A friend and I lived together in the City of Chicago. Our first apartment was a sub-rental from his girlfriend who was gone for the summer traveling in Greece. I moved back from Pennsylvania and spent the summer doing graphic design and writing for some clients in Chicago.
So between gigs I’d work on a novel that I’d started a couple years before. It was a book titled Admissions about a fictional university at the Wisconsin Dells. It was a highly prophetic book, it turns out. In 1982 I wrote about how the conservative movement in America would begin to take over the AM airwaves with a political push called The Mandate. The main character in the book would run afoul of that movement, and the lessons learned by confronting arch conservatism served as an illustration of a principle I wrote about called Life Tectonics.
Originally I’d written the book longhand on legal pads. During my trips to and from Chicago, commuting to a job in the investment industry, I’d work on the plot and fill yet another legal pad with the dialogue and chapters.
But then I purchased a secondhand IBM Selectric typewriter and began the process of transcribing the book to an actual manuscript.

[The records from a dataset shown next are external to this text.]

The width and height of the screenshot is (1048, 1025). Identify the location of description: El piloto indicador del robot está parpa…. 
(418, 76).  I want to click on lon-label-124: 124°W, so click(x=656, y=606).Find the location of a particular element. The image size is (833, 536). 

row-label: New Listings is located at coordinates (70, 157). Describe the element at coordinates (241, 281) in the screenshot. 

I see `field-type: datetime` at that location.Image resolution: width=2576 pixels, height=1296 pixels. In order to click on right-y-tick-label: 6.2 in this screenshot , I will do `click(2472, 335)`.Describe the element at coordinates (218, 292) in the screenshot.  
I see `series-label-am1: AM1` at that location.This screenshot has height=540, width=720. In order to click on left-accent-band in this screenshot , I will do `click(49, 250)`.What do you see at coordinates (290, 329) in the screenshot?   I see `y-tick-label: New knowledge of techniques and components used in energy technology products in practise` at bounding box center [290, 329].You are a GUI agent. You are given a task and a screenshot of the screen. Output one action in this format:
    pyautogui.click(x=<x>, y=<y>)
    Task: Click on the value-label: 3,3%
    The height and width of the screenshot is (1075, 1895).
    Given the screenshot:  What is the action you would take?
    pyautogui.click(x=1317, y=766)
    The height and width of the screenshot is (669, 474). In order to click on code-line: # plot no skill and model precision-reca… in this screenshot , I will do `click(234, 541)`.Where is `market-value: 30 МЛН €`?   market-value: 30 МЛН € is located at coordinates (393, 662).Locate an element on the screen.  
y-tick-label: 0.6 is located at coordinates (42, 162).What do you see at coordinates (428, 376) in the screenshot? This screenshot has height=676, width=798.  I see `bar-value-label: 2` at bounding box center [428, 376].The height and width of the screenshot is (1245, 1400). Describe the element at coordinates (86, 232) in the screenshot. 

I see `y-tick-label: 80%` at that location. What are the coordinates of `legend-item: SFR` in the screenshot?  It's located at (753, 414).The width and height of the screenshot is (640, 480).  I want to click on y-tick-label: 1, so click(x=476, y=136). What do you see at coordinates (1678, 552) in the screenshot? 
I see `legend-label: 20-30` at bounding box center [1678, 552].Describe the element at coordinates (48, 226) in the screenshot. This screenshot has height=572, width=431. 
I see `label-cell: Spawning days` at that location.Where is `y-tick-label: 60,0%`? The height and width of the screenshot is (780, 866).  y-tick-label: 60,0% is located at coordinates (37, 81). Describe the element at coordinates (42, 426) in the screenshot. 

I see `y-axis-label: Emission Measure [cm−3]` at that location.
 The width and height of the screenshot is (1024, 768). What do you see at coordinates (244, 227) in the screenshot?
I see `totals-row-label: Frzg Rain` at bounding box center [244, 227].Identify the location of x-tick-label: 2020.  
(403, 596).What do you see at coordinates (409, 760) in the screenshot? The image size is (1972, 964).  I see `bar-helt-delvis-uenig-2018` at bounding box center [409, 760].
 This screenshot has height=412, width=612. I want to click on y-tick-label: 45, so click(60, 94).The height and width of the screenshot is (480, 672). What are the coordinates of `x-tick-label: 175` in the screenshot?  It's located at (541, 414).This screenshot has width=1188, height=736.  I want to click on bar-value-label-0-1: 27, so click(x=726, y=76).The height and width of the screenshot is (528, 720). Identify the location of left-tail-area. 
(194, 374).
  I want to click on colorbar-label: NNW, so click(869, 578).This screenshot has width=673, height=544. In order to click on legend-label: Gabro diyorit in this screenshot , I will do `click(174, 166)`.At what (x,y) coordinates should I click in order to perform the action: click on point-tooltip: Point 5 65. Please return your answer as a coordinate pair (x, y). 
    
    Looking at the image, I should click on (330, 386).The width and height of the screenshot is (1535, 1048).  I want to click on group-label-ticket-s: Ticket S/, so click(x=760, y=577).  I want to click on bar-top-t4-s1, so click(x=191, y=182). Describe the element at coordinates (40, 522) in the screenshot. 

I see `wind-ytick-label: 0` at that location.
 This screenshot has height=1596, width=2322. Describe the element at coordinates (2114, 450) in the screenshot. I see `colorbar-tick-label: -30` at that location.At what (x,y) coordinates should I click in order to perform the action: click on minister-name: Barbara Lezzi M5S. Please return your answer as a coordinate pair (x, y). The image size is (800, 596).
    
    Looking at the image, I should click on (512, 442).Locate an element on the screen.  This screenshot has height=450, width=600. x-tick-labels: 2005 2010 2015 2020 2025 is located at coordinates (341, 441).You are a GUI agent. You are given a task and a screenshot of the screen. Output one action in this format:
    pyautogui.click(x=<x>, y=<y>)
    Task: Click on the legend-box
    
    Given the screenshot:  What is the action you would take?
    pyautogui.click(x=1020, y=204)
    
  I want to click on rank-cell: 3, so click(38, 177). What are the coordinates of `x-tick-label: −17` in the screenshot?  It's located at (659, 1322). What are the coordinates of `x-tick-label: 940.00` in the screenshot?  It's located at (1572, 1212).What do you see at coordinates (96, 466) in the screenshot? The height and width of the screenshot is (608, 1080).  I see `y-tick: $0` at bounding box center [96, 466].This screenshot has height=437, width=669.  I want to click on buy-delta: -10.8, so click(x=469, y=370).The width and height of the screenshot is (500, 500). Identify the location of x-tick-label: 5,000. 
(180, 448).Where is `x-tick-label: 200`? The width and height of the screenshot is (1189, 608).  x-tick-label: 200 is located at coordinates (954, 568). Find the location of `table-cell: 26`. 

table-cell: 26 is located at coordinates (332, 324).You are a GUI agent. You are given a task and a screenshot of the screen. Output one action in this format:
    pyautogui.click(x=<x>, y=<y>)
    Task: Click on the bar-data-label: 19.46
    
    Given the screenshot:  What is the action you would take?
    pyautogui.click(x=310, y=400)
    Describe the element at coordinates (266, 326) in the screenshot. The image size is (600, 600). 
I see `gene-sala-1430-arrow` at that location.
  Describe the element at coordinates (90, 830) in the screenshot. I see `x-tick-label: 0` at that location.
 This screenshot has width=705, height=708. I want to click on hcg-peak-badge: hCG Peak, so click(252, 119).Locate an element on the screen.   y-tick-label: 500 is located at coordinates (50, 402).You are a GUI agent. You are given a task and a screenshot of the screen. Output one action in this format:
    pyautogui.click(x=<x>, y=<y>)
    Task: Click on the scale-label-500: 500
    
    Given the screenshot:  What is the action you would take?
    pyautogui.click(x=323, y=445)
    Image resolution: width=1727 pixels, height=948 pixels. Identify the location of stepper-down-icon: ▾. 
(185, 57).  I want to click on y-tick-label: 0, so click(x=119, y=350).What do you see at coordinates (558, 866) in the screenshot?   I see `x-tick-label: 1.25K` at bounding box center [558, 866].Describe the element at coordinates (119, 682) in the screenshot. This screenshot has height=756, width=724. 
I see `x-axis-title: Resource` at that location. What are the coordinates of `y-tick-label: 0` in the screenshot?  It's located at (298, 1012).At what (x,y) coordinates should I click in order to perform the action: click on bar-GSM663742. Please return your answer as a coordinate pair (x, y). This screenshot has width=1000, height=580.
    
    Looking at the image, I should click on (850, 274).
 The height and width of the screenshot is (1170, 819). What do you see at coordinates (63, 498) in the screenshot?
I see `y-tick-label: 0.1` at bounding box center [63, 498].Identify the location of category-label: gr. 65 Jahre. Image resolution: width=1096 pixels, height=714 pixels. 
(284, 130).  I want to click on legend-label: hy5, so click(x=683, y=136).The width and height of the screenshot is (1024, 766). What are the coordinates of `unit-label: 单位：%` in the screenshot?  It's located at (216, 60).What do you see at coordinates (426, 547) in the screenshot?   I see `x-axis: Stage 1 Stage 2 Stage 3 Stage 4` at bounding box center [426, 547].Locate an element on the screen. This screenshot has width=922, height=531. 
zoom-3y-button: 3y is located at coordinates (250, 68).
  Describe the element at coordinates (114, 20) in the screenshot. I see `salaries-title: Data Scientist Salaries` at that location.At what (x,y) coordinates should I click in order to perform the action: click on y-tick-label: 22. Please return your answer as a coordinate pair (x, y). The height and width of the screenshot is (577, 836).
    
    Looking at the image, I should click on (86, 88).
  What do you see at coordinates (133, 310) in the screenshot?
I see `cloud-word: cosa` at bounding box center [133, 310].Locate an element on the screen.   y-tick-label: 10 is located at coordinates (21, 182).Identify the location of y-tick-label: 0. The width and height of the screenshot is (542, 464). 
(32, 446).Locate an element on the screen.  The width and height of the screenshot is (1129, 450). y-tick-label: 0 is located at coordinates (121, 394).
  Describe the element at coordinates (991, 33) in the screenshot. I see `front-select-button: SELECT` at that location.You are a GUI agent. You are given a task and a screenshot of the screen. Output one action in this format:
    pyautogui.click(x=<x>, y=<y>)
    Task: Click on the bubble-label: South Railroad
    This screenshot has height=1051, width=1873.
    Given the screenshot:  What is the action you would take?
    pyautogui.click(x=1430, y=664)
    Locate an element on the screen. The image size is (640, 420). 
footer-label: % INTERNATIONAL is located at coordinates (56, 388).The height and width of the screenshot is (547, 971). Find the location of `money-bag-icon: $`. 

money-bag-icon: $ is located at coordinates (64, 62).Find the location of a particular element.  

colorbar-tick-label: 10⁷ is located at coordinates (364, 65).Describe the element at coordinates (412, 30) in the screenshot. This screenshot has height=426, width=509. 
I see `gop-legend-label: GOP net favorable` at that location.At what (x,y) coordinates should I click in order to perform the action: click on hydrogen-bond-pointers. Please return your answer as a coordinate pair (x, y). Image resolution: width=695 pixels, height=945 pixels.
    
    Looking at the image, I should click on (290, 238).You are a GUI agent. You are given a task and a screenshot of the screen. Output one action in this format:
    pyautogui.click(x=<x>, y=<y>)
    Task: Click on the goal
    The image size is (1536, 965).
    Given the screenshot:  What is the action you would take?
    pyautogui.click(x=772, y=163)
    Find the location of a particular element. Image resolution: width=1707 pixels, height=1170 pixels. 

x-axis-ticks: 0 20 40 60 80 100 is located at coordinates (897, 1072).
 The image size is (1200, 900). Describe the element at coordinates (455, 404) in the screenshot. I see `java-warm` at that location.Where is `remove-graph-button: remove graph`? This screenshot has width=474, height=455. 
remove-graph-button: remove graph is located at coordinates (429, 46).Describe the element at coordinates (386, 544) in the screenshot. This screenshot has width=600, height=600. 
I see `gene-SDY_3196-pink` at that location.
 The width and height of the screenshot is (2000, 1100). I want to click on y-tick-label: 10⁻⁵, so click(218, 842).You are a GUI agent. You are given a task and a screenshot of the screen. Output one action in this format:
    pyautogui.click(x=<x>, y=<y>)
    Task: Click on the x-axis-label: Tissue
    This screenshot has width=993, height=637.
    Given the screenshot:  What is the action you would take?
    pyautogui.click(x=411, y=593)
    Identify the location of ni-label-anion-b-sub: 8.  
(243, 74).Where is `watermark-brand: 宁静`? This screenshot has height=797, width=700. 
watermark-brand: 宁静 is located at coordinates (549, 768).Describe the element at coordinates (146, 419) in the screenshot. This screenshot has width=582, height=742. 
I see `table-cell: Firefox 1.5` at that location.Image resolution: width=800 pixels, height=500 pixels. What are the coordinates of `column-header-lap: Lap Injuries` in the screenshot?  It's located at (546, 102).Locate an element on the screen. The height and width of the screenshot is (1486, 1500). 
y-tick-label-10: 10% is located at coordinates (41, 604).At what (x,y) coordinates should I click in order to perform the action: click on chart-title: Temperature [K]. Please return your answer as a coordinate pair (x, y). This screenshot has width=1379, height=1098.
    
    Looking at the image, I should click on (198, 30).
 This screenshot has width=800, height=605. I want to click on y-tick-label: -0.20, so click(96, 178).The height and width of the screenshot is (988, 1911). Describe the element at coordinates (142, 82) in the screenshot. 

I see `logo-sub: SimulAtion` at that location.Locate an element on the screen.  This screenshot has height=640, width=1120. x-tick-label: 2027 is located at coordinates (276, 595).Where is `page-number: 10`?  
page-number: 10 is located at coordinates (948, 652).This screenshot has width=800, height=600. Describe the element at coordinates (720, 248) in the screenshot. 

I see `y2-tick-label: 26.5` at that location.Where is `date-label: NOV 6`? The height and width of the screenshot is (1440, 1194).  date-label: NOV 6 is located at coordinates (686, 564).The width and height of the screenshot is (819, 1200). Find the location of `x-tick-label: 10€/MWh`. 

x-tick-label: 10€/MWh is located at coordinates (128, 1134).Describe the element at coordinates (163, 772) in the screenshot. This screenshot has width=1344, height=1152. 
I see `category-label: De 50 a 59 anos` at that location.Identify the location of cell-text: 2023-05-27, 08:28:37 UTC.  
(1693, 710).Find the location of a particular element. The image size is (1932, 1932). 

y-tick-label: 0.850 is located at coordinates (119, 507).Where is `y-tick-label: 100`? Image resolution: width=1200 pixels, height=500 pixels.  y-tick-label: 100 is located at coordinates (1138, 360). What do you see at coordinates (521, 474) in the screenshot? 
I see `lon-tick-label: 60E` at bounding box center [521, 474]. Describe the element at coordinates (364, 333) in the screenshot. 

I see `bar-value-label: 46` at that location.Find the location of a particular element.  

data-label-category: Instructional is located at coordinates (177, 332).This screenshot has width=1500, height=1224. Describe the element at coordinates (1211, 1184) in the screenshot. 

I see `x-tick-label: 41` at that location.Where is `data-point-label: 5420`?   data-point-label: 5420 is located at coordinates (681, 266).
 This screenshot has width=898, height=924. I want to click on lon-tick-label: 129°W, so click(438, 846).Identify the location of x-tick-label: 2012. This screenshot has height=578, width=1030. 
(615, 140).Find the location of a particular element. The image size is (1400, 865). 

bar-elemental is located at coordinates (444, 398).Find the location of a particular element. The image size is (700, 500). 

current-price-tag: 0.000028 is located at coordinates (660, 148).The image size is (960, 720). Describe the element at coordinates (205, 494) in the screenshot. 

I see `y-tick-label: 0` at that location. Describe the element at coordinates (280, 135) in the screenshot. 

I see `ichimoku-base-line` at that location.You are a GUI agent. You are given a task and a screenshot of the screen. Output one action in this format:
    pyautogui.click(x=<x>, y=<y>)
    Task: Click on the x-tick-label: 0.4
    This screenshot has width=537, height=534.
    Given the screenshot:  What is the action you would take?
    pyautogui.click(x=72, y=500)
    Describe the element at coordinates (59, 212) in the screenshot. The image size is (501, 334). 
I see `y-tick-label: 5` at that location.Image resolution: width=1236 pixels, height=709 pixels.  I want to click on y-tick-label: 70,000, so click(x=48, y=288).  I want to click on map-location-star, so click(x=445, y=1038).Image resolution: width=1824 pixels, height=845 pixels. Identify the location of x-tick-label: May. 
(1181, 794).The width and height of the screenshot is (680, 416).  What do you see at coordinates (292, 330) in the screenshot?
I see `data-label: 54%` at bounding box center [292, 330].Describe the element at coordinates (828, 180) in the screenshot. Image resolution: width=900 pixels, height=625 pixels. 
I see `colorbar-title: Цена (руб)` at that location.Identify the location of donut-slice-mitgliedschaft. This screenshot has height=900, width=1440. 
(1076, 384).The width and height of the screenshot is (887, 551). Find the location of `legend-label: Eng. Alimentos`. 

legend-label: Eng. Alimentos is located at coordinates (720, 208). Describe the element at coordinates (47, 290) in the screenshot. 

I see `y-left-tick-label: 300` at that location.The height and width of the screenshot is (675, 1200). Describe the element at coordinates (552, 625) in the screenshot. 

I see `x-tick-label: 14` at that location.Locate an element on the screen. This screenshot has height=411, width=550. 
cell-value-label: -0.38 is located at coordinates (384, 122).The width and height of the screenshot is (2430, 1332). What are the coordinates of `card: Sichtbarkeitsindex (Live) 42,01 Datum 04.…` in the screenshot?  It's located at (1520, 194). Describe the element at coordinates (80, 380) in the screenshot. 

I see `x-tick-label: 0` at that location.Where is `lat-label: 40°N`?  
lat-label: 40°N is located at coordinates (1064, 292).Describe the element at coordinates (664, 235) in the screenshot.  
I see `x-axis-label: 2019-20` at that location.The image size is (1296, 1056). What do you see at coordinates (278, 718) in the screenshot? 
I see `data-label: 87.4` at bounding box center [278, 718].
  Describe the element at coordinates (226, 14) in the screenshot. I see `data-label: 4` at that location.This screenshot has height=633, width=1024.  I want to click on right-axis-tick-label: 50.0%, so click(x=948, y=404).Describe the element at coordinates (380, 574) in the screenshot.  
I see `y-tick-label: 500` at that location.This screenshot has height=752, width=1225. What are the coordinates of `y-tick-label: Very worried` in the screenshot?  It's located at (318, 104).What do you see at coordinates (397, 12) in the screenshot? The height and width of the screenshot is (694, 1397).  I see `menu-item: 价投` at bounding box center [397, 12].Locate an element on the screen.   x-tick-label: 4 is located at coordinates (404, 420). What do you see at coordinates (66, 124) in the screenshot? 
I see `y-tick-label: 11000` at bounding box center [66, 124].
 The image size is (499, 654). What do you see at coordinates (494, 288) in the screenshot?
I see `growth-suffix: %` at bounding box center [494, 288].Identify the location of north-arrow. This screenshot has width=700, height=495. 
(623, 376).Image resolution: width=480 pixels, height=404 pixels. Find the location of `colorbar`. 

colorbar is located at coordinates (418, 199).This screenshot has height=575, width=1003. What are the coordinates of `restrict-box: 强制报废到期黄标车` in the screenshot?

Days were spent sitting at that typewriter with the sounds of Chicago traffic coming through the bay windows of our first-floor apartment. In the morning after a long run, I’d sit down to write and find a fine dust of urban grit on the pages of my book. I’d brush it off the keys and the paper, and set back to writing again.
Then some roofers showed up to work on the building across the street. The smell of that tar was so pungent I had to close the front windows just to breathe. Yet it made me feel like I was really living in the city. It was like inhaling a tarsnake.
The days of summer passed slowly and my running workouts twice a day served as bookends. I competed in 24 races that year with sponsorship from a running store that paid my entry fees and provided shoes for racing and training.
But most of all it taught me to live within my own brain and focus on my work despite everything else going on in the world. Reagan was President, and I despised that. I never cared for his vacuous manner of speaking with all those platitudes. And I really was disgusted by his Secretary of the Interior James Watt, who once coldly stated, “When the last tree falls, Jesus will come.”
My book Admissions was right about where this would all end up, with a nation in the grip of a mandate written by dismissively legalistic forces that for forty years have sought to fracture society in order to take it over. The smell of that asphalt yesterday reminded me that the work of putting thoughts on paper in protest of corrupt thinking is never through.
Recently I transferred that manuscript from old Mac software to a Word document. The book makes more sense than ever. And it is being completed now, because that’s what I do.